Los otros "pecados" históricos de los que se suele acusar a la reina de Castilla son desmentidos por las actas del proceso.En ellas el historiador Luis Suárez demuestra que los judíos no eran ciudadanos españoles. Habían sido expulsados de toda Europa y sólo disponían de un permiso para permanecer en España.Como dice el vicario general de Valladolid, "eran huéspedes no naturales del país, causa de continua discordia". Lo que parece claro es que ni Isabel ni Fernando eran antisemitas. La Corte estaba llena de judíos, como el administrador de los caudales de la guerra de Granada, Abraham Seneor, y el suministrador de las tropas, Samuel Abalofia.
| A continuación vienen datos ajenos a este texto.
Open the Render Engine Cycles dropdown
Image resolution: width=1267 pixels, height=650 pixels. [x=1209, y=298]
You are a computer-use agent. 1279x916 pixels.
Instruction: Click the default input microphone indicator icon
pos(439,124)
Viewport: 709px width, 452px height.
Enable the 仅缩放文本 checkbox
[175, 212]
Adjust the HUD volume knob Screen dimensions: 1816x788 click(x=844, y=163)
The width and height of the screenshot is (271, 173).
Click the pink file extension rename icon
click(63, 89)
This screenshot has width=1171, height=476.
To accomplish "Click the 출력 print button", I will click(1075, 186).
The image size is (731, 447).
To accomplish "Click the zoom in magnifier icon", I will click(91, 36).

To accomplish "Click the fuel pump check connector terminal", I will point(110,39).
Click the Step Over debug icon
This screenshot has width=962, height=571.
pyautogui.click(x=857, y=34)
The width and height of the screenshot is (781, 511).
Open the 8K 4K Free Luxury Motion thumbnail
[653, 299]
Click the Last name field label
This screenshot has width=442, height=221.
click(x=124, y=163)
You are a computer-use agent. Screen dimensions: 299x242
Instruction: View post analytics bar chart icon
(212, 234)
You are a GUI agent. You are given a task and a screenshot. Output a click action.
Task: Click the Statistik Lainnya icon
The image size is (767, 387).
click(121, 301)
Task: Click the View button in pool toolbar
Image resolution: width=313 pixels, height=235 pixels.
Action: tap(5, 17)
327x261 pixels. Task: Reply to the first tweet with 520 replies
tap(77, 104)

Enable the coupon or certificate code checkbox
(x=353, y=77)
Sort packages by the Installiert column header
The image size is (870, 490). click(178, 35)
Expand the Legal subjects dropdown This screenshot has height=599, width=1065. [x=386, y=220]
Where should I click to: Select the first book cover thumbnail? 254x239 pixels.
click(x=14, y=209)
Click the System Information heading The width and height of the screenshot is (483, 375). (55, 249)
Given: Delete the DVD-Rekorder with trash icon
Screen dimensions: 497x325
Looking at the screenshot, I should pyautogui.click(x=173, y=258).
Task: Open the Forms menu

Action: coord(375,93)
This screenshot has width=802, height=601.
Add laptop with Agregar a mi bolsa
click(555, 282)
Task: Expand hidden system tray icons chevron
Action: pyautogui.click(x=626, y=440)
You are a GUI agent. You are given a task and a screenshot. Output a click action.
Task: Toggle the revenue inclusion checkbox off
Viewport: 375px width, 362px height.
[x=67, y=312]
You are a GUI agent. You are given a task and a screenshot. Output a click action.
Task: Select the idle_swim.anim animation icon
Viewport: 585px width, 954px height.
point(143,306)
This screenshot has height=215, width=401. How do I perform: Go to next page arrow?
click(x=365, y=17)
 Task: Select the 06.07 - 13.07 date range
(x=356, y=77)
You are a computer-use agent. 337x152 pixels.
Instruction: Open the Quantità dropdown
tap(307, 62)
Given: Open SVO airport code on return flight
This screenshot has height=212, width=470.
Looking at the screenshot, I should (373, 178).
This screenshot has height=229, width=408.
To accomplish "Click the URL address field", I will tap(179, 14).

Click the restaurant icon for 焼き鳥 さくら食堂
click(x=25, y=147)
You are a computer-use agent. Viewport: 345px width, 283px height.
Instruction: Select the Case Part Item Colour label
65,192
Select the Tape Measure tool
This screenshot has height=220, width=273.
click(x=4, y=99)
La propia reina castellana se sometió al tratamiento de un médico judío, Lorenzo Badoc, en momentos en los que sus esperanzas de sucesión eran escasas.
De hecho, Isabel escribe: "Todos los judíos de mis reinos son míos y están bajo mi protección y a mí pertenece de los defender y amparar y mantener en justicia". Es decir, no los expulsa por racismo, sino por razón de Estado: para construir la unidad de su reino sobre la base de una sola religión. "Ya entonces el multiculturalismo era atroz. La reina procede pura y simplemente por razón de Estado", asegura el historiador Vidal González.Y añade: "Es un hecho que casi la mitad del catolicismo actual se debe, en gran medida, a esta mujer singular".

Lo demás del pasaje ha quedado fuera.